ATLANTA WORKSHOP PARTICIPANTS GRAPPLE WITH SCIENTIFIC ISSUES OF COMMON INTEREST AND CONCERN | AAAS/CHRISTINE A. SCHELLER
In February, more than 7 million people tuned in to watch a debate between Bill Nye “the science guy” and Creation Museum founder Ken Ham. In September, more than 300,000 people—including representatives of evangelical faith groups—marched through the streets of New York City to bring attention to the dangers of climate change. In October, a Slate science writer asked if it should be worrisome that so many of the doctors treating Ebola in Africa are missionaries. The intersection of science and religion clearly has the power to capture the public’s attention, but collisions can happen at that intersection. Is there a way for scientific and religious communities to work together more productively?
Answering this question is a primary goal of the Perceptions Project, a three-year endeavor spearheaded by the American Association for the Advancement of Science (AAAS) program of Dialogue on Science, Ethics, and Religion (DoSER). (AAAS is the largest general scientific membership society in the world and publisher of the Science family of journals. Its mission is to “advance science, engineering, and innovation for the benefit of all people.”)
Based on data gleaned from a nationwide survey and subsequent focus groups, the Perceptions Project brings together scientists and religious leaders (especially evangelicals) for conversation about how members of these influential communities view one another and how relations between them can be improved.
To date, more than 100 research scientists, pastors, denominational, and faith-based non-government agency leaders have met for up to two days of off-the-record conversation. These talks spanned three regional areas—Pasadena, Denver, and Atlanta—and were organized in collaboration with project partners Public Agenda (a nonprofit, non-partisan opinion research and public engagement organization) and the National Association of Evangelicals (NAE). At each workshop, attendees and organizers discovered how quickly warm, cordial relationships could form and how much respect could accompany discussion even around areas of conflict.

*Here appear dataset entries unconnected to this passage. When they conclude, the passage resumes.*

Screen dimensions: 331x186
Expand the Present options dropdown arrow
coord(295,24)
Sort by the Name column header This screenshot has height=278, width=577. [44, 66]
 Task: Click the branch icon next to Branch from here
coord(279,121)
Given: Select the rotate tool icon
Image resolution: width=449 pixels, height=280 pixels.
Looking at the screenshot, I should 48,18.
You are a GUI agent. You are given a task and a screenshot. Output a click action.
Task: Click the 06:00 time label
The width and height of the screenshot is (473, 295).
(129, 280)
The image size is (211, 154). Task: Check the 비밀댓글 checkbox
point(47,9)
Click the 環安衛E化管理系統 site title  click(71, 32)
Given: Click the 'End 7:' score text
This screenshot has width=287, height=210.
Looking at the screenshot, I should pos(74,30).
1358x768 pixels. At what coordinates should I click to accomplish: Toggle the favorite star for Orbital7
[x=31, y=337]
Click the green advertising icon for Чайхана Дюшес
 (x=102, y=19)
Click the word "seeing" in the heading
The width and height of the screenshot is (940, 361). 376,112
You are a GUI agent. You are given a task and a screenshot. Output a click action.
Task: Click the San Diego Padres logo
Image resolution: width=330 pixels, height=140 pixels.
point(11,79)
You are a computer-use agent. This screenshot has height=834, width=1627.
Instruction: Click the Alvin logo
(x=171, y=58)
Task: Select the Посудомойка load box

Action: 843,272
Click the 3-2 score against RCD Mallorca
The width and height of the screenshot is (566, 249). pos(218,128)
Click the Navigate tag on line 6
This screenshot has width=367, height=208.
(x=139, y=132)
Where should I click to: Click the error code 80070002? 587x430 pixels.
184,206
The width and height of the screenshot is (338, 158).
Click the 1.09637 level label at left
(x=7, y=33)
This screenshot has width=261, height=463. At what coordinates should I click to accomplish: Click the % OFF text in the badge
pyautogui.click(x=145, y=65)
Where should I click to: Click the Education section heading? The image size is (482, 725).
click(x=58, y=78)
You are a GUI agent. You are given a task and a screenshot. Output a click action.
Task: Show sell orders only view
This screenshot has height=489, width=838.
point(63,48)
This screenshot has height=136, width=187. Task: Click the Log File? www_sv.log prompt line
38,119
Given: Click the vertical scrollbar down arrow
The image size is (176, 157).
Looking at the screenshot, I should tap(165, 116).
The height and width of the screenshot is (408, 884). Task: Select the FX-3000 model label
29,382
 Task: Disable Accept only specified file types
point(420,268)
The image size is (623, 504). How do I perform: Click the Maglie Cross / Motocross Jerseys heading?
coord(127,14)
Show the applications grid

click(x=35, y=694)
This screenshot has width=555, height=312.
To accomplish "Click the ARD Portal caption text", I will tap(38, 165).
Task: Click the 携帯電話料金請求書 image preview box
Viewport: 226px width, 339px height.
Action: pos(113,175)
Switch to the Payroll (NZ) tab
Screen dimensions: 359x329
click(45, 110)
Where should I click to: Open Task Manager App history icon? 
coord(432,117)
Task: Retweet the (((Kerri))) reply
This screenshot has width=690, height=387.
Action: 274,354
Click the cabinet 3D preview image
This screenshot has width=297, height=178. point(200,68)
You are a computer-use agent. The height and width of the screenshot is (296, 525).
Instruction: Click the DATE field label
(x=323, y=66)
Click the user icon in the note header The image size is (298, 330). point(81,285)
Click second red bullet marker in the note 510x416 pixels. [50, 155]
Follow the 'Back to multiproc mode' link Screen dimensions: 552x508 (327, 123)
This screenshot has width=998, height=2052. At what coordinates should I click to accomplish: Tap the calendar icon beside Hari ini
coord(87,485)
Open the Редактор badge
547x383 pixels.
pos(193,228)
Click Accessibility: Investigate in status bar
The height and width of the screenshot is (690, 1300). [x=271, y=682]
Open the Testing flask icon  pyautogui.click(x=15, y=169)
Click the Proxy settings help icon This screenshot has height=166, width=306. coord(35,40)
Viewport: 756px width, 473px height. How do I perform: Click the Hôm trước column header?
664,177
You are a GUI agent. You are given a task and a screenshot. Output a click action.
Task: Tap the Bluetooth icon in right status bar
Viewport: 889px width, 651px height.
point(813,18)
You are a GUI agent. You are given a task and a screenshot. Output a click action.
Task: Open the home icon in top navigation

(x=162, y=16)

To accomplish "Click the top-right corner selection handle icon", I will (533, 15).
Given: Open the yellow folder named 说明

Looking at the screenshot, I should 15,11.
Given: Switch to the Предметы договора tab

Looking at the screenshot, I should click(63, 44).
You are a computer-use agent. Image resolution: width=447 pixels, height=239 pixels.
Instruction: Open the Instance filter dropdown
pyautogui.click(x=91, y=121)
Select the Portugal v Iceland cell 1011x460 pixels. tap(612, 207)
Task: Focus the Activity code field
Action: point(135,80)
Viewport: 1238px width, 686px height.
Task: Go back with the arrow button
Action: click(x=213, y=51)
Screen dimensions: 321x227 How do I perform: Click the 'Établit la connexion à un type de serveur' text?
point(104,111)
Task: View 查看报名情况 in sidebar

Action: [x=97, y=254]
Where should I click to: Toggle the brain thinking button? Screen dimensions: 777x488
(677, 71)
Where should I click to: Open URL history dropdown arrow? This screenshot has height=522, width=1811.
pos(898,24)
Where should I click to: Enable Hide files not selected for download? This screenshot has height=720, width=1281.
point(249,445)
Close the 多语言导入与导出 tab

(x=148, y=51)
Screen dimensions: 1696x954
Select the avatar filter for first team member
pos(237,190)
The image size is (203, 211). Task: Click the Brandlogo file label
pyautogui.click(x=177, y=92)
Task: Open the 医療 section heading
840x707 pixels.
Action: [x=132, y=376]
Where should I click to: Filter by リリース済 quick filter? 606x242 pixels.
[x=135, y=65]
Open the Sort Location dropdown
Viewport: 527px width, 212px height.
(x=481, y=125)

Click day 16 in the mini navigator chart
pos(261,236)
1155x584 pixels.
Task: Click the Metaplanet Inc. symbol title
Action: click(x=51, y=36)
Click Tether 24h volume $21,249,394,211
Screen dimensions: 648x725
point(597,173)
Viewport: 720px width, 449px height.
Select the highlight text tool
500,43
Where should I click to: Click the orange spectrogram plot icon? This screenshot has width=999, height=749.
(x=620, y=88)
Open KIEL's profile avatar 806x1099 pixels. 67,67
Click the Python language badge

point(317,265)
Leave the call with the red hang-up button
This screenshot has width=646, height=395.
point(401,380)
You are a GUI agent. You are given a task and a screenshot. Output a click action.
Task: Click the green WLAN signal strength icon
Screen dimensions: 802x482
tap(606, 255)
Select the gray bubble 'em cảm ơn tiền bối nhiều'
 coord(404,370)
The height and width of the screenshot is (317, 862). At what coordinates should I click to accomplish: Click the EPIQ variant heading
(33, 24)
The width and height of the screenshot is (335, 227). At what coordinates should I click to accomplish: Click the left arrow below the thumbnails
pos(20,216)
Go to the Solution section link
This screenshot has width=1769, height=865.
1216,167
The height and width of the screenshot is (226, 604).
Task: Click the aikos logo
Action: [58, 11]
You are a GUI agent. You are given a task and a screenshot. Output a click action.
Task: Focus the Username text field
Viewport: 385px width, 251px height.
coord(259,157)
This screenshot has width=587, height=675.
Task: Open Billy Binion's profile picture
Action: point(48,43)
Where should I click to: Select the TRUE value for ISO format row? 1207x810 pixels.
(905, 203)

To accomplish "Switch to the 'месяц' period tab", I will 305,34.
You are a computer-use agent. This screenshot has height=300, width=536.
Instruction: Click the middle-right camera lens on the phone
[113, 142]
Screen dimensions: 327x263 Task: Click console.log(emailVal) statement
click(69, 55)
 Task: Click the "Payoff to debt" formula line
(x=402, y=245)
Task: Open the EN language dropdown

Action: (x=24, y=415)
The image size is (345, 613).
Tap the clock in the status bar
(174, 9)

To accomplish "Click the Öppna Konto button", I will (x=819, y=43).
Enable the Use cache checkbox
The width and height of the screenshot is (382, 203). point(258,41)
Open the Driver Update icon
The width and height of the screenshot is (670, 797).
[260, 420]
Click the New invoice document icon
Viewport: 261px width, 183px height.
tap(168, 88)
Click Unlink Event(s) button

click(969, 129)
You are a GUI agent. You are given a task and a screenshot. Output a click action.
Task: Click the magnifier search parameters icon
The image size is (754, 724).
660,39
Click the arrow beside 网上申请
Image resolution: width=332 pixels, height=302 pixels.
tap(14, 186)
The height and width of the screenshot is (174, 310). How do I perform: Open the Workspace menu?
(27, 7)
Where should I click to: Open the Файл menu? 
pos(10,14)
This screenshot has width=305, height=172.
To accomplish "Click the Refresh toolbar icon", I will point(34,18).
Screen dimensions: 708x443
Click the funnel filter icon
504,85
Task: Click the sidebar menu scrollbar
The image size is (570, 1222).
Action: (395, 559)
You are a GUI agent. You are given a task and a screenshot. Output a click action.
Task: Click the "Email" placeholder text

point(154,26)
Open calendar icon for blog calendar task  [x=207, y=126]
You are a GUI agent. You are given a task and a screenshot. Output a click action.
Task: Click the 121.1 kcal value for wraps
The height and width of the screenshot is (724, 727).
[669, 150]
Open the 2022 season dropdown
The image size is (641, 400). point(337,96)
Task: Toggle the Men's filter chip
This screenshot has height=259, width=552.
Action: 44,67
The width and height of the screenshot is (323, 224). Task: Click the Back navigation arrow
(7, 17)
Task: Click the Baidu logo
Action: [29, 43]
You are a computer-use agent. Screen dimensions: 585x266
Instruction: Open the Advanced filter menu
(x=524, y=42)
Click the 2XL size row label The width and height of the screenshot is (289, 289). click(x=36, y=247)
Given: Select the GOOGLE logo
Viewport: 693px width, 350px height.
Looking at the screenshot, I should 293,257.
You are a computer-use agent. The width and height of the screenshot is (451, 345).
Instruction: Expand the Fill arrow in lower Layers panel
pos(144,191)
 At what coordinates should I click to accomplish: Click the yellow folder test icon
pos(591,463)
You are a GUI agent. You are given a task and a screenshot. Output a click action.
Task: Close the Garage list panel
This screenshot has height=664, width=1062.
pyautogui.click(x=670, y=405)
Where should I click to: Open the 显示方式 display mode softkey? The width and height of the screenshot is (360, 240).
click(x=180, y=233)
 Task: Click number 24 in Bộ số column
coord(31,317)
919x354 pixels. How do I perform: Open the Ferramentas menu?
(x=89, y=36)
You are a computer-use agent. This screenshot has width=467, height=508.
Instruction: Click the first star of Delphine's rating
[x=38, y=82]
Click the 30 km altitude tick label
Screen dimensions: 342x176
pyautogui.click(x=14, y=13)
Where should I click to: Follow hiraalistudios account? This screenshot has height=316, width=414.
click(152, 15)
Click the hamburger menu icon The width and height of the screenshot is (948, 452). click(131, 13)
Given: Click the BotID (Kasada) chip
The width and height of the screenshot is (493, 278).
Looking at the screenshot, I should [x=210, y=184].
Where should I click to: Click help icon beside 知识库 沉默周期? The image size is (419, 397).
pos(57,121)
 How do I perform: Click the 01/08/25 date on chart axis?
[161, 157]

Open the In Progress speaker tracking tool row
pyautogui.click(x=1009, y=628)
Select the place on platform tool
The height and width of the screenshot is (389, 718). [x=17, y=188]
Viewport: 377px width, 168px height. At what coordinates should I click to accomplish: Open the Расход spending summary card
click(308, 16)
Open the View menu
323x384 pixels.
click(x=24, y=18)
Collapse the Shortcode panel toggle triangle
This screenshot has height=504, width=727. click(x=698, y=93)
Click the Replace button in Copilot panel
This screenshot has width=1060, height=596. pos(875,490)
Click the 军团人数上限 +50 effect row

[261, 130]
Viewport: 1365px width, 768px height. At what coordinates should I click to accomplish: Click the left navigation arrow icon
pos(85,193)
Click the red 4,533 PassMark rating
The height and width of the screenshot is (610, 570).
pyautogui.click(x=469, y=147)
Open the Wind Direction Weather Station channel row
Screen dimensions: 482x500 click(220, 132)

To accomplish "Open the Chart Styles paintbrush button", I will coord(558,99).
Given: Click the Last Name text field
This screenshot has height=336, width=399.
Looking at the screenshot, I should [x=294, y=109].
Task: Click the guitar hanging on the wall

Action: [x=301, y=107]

Four religious groups are involved in the Perceptions Project—Catholics, Mainline Protestants, Jews, and Evangelicals. But the project focuses primarily on the evangelical community. Not only do evangelicals constitute as much as 30 percent of the U.S. population; many surveys suggest that they are the most wary about science.
A joint survey of 10,000 adults conducted by AAAS and sociologists at Rice University in Houston, Texas, found that although evangelicals show nearly as much interest in new scientific discoveries (21%) as the general public (32%), they are more than twice as likely as other respondents to look to a religious leader for answers to a scientific question (10% v. 4%) rather than to a scientific source. Evangelicals are also more than twice as likely as other respondents (29% v. 14%) to say that science and religion are in conflict and that they are on the side of religion. Still, nearly 50 percent of evangelicals view the relationship between science and religion as one of collaboration.
Deb Shepherd, an astronomer who worked at the National Radio Astronomy Observatory for 14 years is one such collaborator. Shepherd left her science career to study in Fuller Theological Seminary’s M.Div. program and is co-founder the school’s Faith and Science student group. Her dream is to return to Africa, where she had previously worked, to build science and mathematics schools with the United Methodist Church.
“If scientists don’t interact with the population, they stay isolated and it doesn’t really help the rest of humanity,” Shepherd said at the Pasadena workshop. “Church leaders and civic organizations are connected to the public and they have a lot of influence.”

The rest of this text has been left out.